Unconventional market movements usually characterize the end of the month.
The adjustments of portfolios carried out by investment funds cause non-fundamental flows, and even the technical analysis is less valid on these types of days, say market analysts.
And that is what we have been able to witness recently.
Stock markets have suffered considerable losses in both Europe and the United States. The falls have been precipitated with the publication of the jobless claims data in the United States, for yet another week, it showed an impressive figure close to 4 Million.
USA500 was down more than 2% on the day but still far from breaking the last bullish leg that would start to break with a close below 2856.
But, in reality, the catalyst for the fall cannot be attributed to this figure, especially if we consider that the previous day several more significant indicators had been published, such as GDP, with a considerable and worrying decrease, which the market did not take it into account.
The arguments against the excess of optimism that has prevailed in the market are accumulating as the economic figures are published beyond the statistics on the evolution of the contagion curve and the plans to reopen the economy. As more data is known, the reality will be different.
In Europe, the GDP has also been published with a drop of 3.8%.
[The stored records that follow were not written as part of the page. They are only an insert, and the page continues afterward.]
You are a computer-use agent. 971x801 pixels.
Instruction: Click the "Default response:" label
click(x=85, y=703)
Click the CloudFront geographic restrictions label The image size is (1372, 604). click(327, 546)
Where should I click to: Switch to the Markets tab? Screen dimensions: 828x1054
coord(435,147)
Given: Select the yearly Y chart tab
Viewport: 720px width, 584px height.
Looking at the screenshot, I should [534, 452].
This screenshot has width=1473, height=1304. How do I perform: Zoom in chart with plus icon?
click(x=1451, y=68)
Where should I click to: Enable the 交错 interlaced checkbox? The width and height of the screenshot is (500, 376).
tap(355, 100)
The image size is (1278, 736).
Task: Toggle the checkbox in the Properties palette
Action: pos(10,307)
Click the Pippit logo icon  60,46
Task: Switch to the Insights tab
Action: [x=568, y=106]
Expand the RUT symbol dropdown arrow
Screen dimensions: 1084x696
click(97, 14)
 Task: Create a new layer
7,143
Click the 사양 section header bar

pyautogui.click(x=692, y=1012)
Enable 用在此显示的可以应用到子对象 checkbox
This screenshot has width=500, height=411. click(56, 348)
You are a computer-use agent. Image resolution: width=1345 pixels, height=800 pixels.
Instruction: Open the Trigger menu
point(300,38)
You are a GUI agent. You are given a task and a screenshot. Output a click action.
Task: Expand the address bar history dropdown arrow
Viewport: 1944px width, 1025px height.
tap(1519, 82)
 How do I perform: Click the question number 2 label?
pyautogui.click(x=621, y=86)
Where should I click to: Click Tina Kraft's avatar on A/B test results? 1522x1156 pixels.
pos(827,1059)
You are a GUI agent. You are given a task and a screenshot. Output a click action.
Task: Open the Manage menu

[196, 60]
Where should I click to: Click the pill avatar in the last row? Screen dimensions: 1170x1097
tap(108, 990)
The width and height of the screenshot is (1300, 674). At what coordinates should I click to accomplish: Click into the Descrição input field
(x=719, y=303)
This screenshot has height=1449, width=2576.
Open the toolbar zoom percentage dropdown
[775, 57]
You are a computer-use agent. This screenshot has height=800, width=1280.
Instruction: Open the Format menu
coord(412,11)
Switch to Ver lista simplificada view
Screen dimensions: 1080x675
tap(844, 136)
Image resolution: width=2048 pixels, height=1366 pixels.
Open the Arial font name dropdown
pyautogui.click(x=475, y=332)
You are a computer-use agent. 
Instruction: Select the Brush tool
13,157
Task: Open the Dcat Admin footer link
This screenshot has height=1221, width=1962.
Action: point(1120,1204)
The ECB has not changed its monetary policy, with the only exception of modifying the interest rates of the TLTROs, the liquidity that it provides to financial institutions for credit operations.
Although it has been firmer in its determination to do everything necessary to support the financial system and the economy, the market reacted negatively. The fall of Italian bonds, the most vulnerable country due to its excess of debt over GDP, made the stock markets fall sharp close to 3%.
Germany30 slumped 2.8% and lost the support level of 10,861 points.
The ECB governor, Christine Lagarde, presented the economic forecasts of the Governing Council and, although she recognized that the situation was unprecedented and therefore her evaluation was complicated, she estimated that there could be a drop in the GDP of the Eurozone of up to 12% in this epidemic crisis.
Obviously, in such a dire scenario, the market has considered its 750-billion-euro asset purchase program insufficient and has hit both the stock market and the most vulnerable sovereign bonds.
The Euro initially fell across the board in line with that of other European assets.
Still, from 16.00 CET it experienced a rapid upward movement against most currencies, which has led it to break the resistances that had been operating in previous sessions.
This sudden flow of buying Euros is related to operations settled in the London fixing. They do not have any fundamental cause behind them; quite the contrary, it is a movement against fundamentals very characteristic of the end of the month.
Although from a technical analysis perspective it has given bullish signals, we will have to wait for the evolution of the next few days to be able to properly evaluate them, appreciate market analysts.
EUR/GBP, however, has moved more in line with fundamentals.
The Sterling Pound has also been bought in the market and the EUR/GBP pair has been trading below the level of a broad neckline which, if confirmed to the downside, would open the way to more pronounced losses in this pair. If the weakness of the Euro is confirmed in future sessions, EUR/GBP could experience more substantial losses for fundamental reasons and with a technical scenario that supports it.